You might have noticed the building next door to Austin Beerworks transform last year. Large, rainbow-tinted letters spelling out the name of the North Austin brewery were visible from the street and lit up at night, bright and welcoming.
But Austin Beerworks’ new taproom and brewing space wasn’t quite ready for visitors until recently — and to mark the official opening of the neighboring building, the brewery is throwing a party on Saturday with more than 20 different beers on tap.
From 1 to 7 p.m. Saturday, you’ll be able to sip some of these suds by paying $15 for three beer tickets and a commemorative glass (a temporary move back to the way Austin Beerworks used to sell beer; now, you can simply buy one pint at a time). The party will also have food trucks Quality Seafood and East Side King on hand and live music playing throughout the day.
Austin Beerworks’ co-founders Michael Graham, Michael McGovern, Will Golden and Adam DeBower have steadily built one of the largest breweries in town — while still distributing their canned and draft offerings only in Austin. Upon outgrowing their cramped quarters at 3009 Industrial Terrace, they decided they needed more space to brew, snapping up the building next door when it became available.
Now, the 16,000 sq. ft of new space greatly supplements the existing location of 8,000 sq. ft., which Austin Beerworks will keep for overflow seating and other uses.

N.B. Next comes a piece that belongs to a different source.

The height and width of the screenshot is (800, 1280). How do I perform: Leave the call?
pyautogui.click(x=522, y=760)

With the new brewery, the four co-owners have larger offices, enough room to serve up to 250 thirsty visitors and a custom-built quality-assurance lab to boot — all smartly designed by Michael Hsu, the architect behind the South Congress Hotel, the Lamar Union development and other modern commercial and residential properties around Austin.

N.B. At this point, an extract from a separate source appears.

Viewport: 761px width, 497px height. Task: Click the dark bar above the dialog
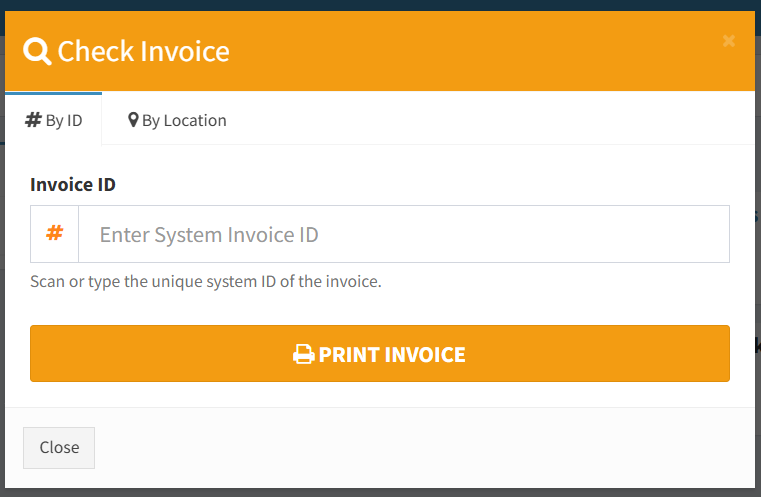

For the Michael Hsu Office of Architecture, “the main goal in the expansion of the brewery and tasting room was to relay the vibrant and fun personality of the Austin Beerworks team,” Hsu said. “It had to be a fun place, seriously fun, but not serious. If beer were a building this would be it, I think.”
Among the features of the taproom are “custom-hinged windows, (which) unfold to form a social standing bar and open the tasting room to the active lawn area,” he said. “The windows also combine with large skylights to bring natural daylight to the beer-making process and eliminate the need for artificial lighting even on cloudy days.”
In addition to approving his design, the brewers purchased Odell Brewing‘s old brewhouse system, which will allow them to just about double current brewing capacity at roughly 40,000 barrels annually.
That means we’ll get more Austin Beerworks brews in cans — with seasonal beers like the popular Bloodwork Orange IPA becoming year-round. Just don’t expect the brewery to expand too quickly.
“We’re doubling capacity right off the bat with these six tanks, and we have room to add seven or eight more depending on how crazy we want to get. But we’re in no real rush to max out or even increase capacity that much right now,” Graham said in December. “I think the first thing we want to do is get used to this brand-new system (because) the recipes don’t scale. We’ll do some test batches and make sure we’re comfortable before anything else.”